Functional brain imaging (fMRI) is an important new research tool used to define how the brain operates to control motor and cognitive tasks and how these functions may be affected by abnormal development or disease. The 3T MRI will be utilized for many fMRI studies some of which include visual system analysis to understand how the brain operates to simultaneously process diverse types of visual input that includes spatial information (location) as well as feature information (color, shape, motion, direction, etc) to interpret a visual scene. Studies of fMRI involving language and cognition will investigate how the brain codes successes and errors during trial-and-error learning to see whether these neural coding events can be used to predict how well people learn.
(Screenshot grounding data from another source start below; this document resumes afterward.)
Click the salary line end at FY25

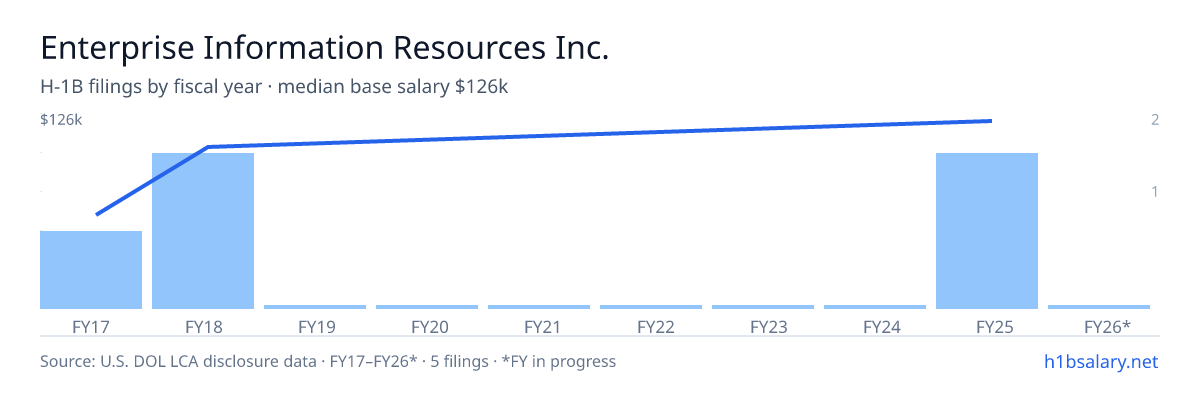pyautogui.click(x=990, y=121)
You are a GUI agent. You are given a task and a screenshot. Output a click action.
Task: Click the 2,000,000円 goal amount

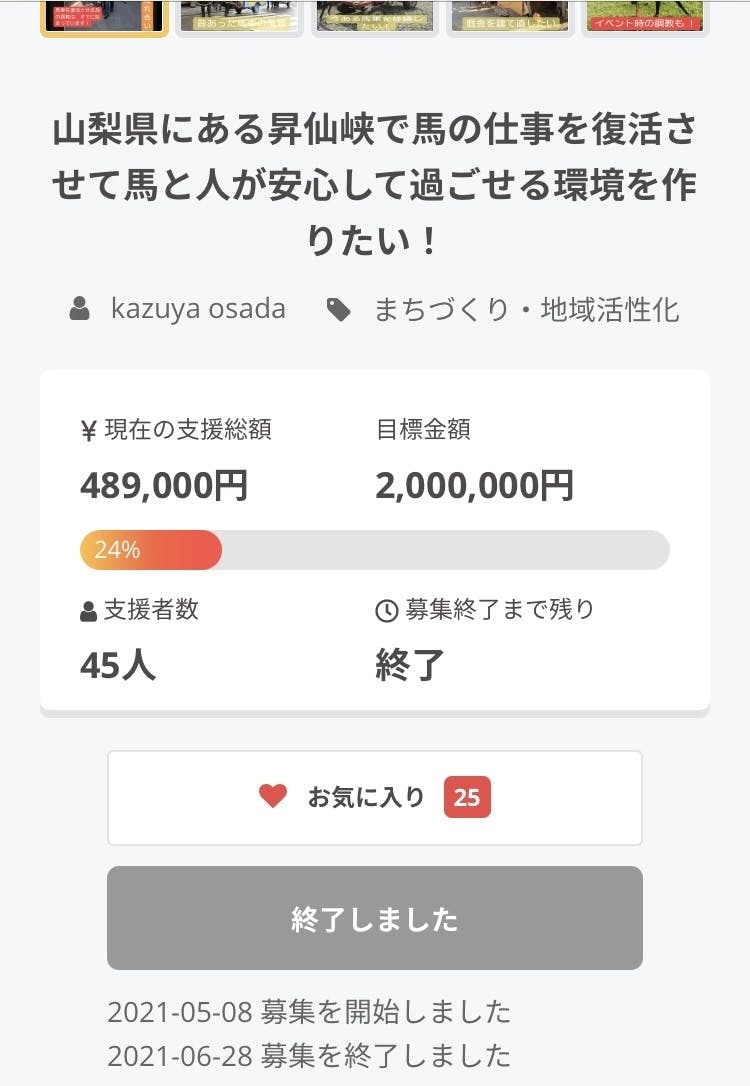[x=475, y=486]
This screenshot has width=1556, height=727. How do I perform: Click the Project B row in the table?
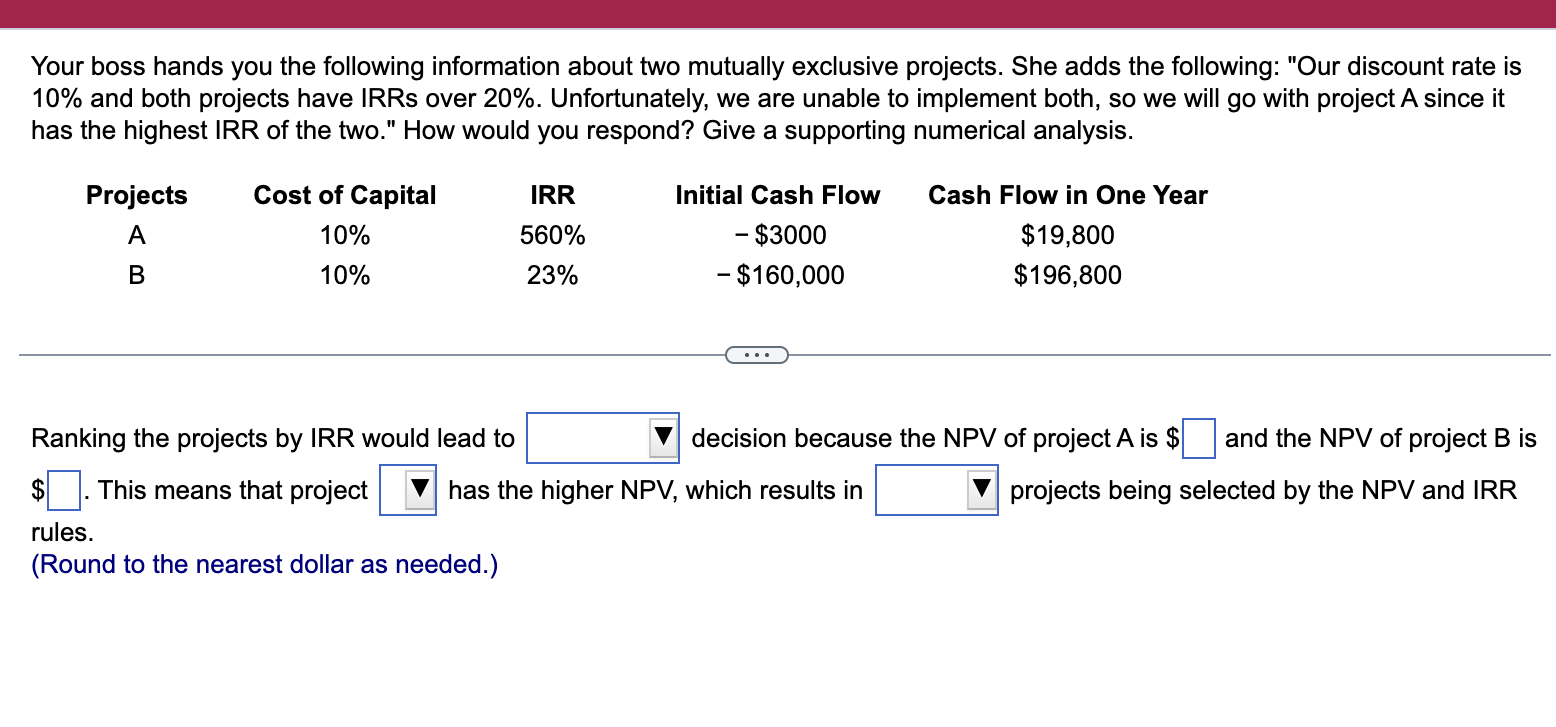(x=136, y=275)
Neuroimaging using structural MRI and MR spectroscopy (MRS) to measure brain metabolite changes will be used to compare brains of young children with normal development to those with Autism. Quantitative MRI/MRS analyses of grey matter and regional volumetric and chemical changes over time (age 3 to age 10) will be correlated with behavioral developmental changes to address questions regarding the time course of brain development and its relationship to typical and atypical behavior.
The University of Washington is strongly committed to interdisciplinary science and education, as evidenced by strong cross-campus research ties, interdisciplinary training programs such as the Graduate Program in Neurobiology and Behavior, and discipline-spanning research centers such as the Integrated Brain Imaging Center (IBIC), Institute for Learning and Brain Science (ILABS), Virginia Merrill Bloedel Hearing Research Center (VMBHRC), Center on Human Development and Disability (CHDD), and Washington National Primate Research Center (WaNPRC). The proposed 3T facility will operate in this tradition, providing new opportunities not only for disciplinary and cross-disciplinary research, but also for graduate and post-graduate training, educational outreach, recruitment of new faculty in neuroimaging, and involvement by female students and researchers, and those from underrepresented groups.